◆ **Task requirements**: Display each line of the listing below in which the word "Switch" occurs.

## Begin Data to process

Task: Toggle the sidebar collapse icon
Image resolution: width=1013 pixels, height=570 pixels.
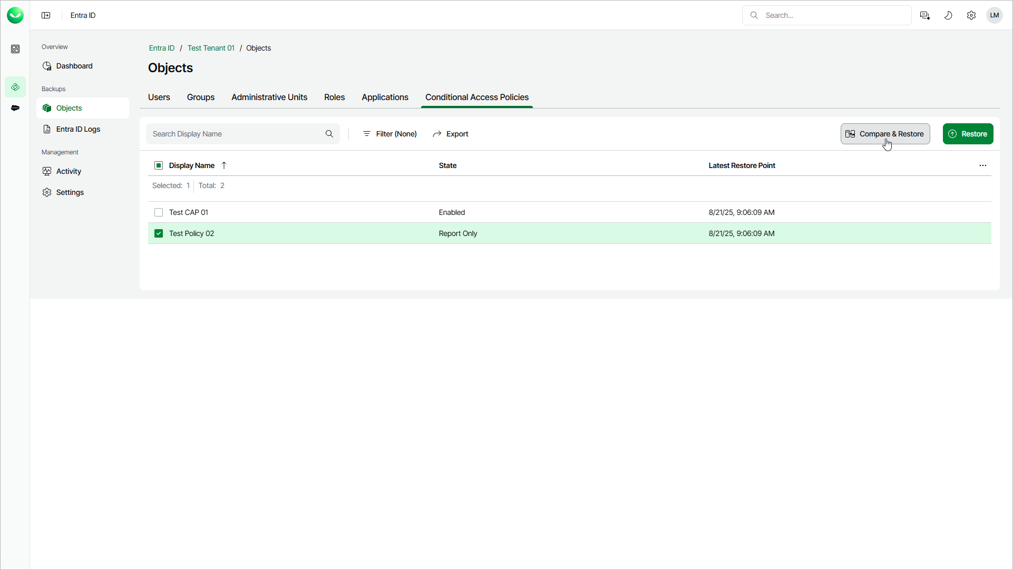Action: pyautogui.click(x=46, y=15)
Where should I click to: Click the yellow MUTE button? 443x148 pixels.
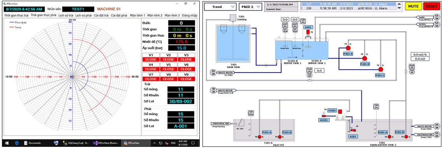point(413,6)
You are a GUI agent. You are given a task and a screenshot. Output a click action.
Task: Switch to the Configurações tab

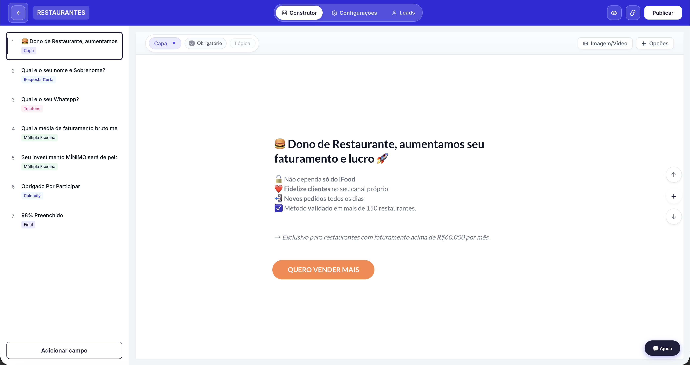click(x=354, y=13)
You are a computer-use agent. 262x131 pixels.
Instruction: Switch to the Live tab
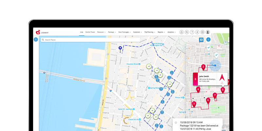[x=81, y=32]
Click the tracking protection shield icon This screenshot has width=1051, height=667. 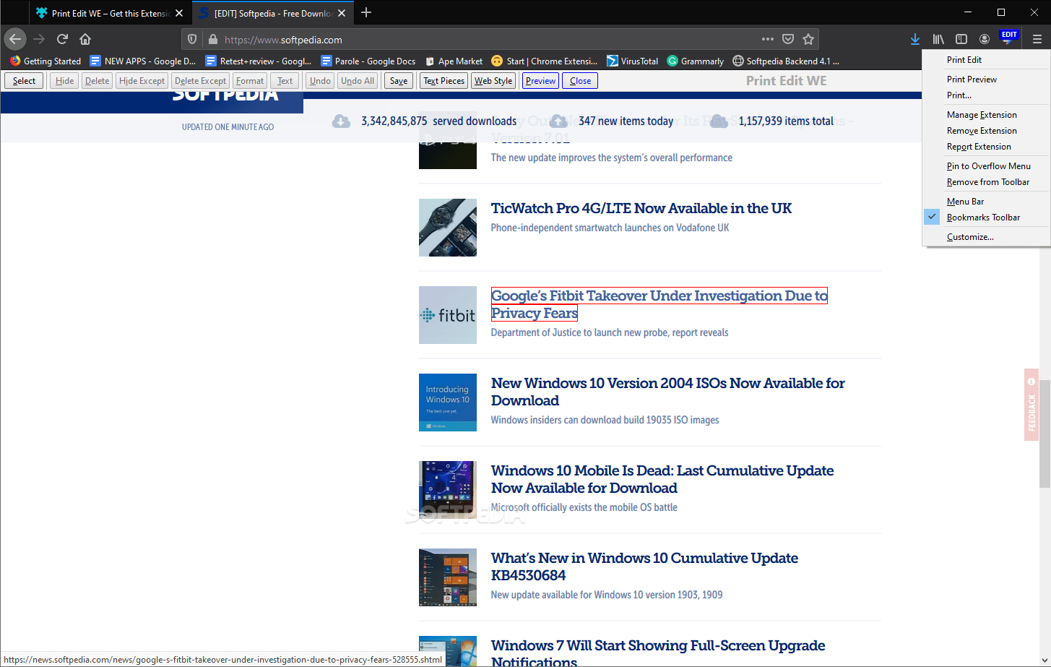[x=191, y=39]
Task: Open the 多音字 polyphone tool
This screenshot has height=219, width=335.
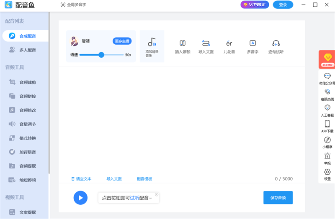Action: [253, 43]
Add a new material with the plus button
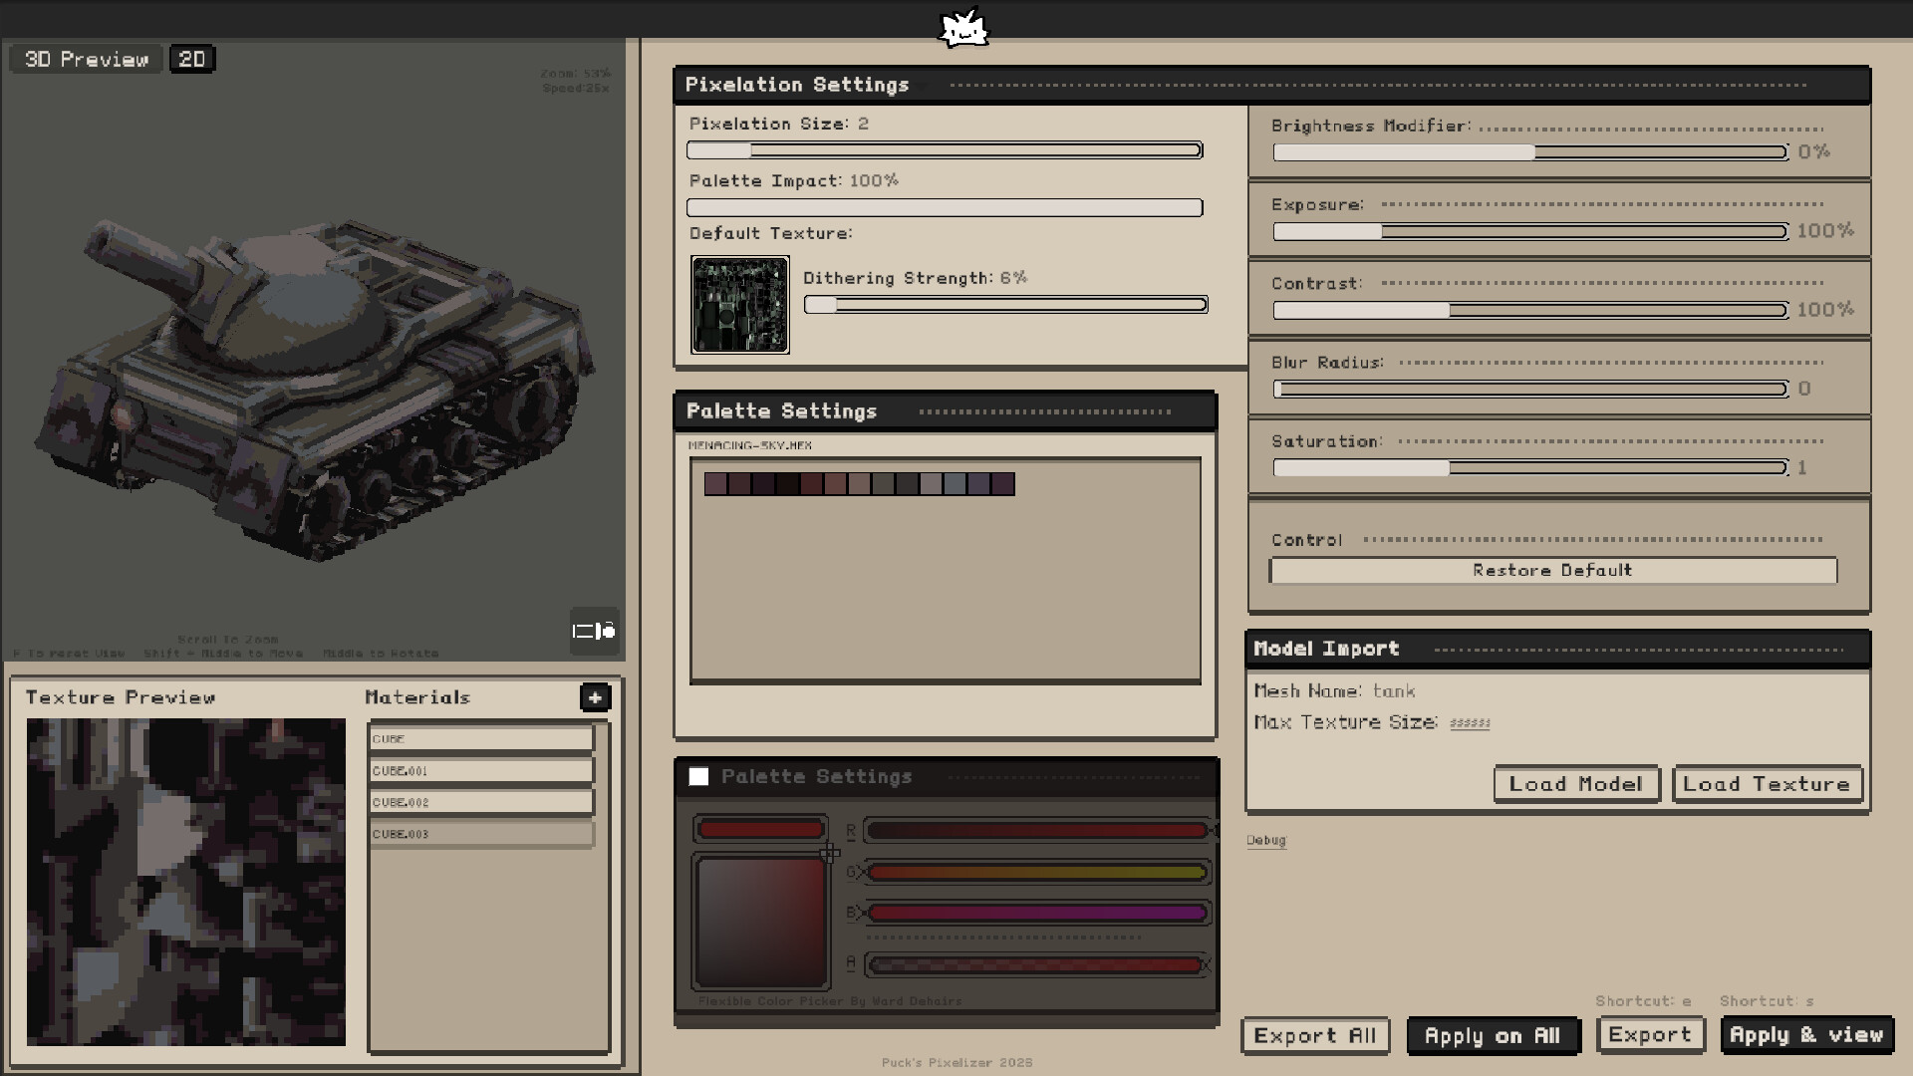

## End Data to process

◆ **Answer to this problem**:
Task: Switch to the Configurações tab
Instruction: Switch to the Live tab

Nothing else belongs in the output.